The TPM has no button, so it has to rely on the OS to keep your pin safe from keyloggers. If your OS is that trustworthy, you might as well just store your secrets in the OS keyring.
The TPM is also about 50x more complicated than a yubikey, to support things like multi-user systems. This means there's a much bigger attack surface.
I don't agree with this. Yes, any TPM is necessarily possible to bypass, but it's not easy. I know I could bypass normal password-based FDE with physical access to a machine without any special hardware or software, but not TPM-based. I assume, by the Pareto principle, that there are lots of people with my ability but exponentially fewer who could bypass a TPM. So it's definitely more secure than password-based FDE, and it's good enough for me.
Not a great take. The TPM provides the primitive of "non-extractable keys"; it's not supposed to magic up secure boot.
Even then, the argument that a TPM is worthless because it can't guarantee that software is free of vulnerabilities just belies an un-seriousness of the post. Like okay, that argument applies to every threat model ever.
A boot chain can be secure with or without a TPM. The TPM just says "I'll record what your boot chain told me and spit it back out with a signature that is verifiable by public key cryptography, so that you can tell it's what your boot chain told me. How much you trust your boot chain is up to you."
TPM relies on every link in the chain up to your OS being free of vulnerabilities. If any part has a bug, then the TPM is broken. For this kind of model, why not just put the data in one of those layers then? You've said that it's secure already.

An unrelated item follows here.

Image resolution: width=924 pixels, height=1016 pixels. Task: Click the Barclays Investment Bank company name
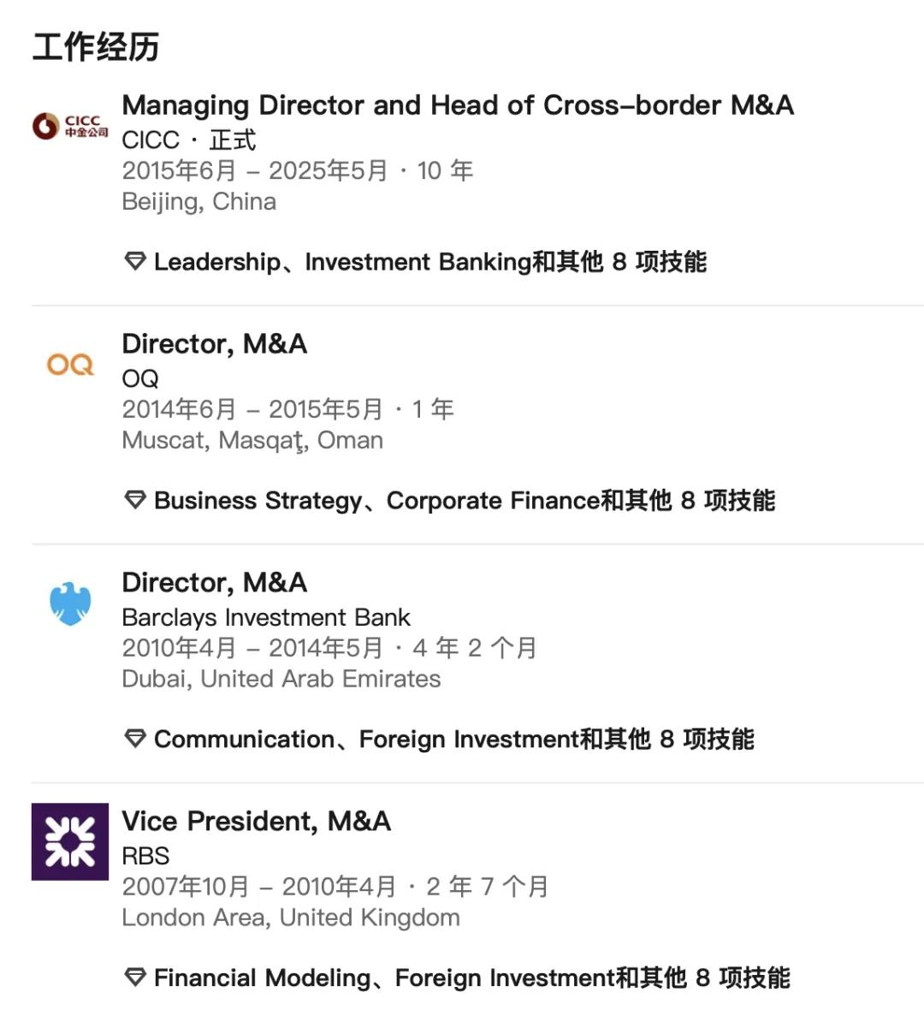(266, 617)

(Most other threat models go "ok we trust some part of this is secure, and that means we can guarantee x, y, z; if that part is not secure then we cannot do this.)
> the signature of the BIOS is checked against a public key whose hash is stored in fuses
> Each of dozens (up to hundreds) of UEFI drivers written by various OEMs with varying levels of competence and care are loaded
Doesn't the BIOS signature encompass those drivers? Put another way, isn't the BIOS vendor attesting those drivers are non-malicious with their signature?
I think the TPM will turn out to be a net negative for consumers since it's going to get used to get used for attestations users can't control (ie: against the will of the user),
but there are some benefits. Having a BitLocker key unlocked via a PIN where the TPM can protect against brute force attacks is useful for me. That alone covers most of my threat model which is having my data extracted from a lost or stolen PC.
Ask Google exactly how they enforce their zero trust, VPN-less remote work environment. Hint: it has to do with the TPM. DRTM + Device Certificates + TLS Token Binding is a huge deal for proving that the endpoint is trusted, and that the principal actually logging in is using an approved device. DRTM prevents boot time tampering by assuring that the measured boot state is consistent with what the network expects.
Yes, when implemented correctly (I've never seen Google's implementation so I can't comment), D-RTM + Secure Boot is good. If Microsoft would give us this before shoving TPM down our throats, it would be good :) But they haven't even fixed the weaknesses they identified on their own in 2006.
None of my machines when I was at Google implemented this. The attestation was a bunch of scripts running on my computer that cobbled together the output of various things they cared to validate.
On the one usage scenario that benefits a PC user, the TPM makes for a really bad yubikey. You can't carry it between computers, you can't back it up, and you are certain to lose it at some point when the computer breaks of gets outdated.
That means it either requires a second protocol for authentication, or that you will lose your accounts with all kinds of services all the time.
The TPM covers cases where you want to authenticate the machine, not the user (who'd have a Yubikey they'd carry with them between machines).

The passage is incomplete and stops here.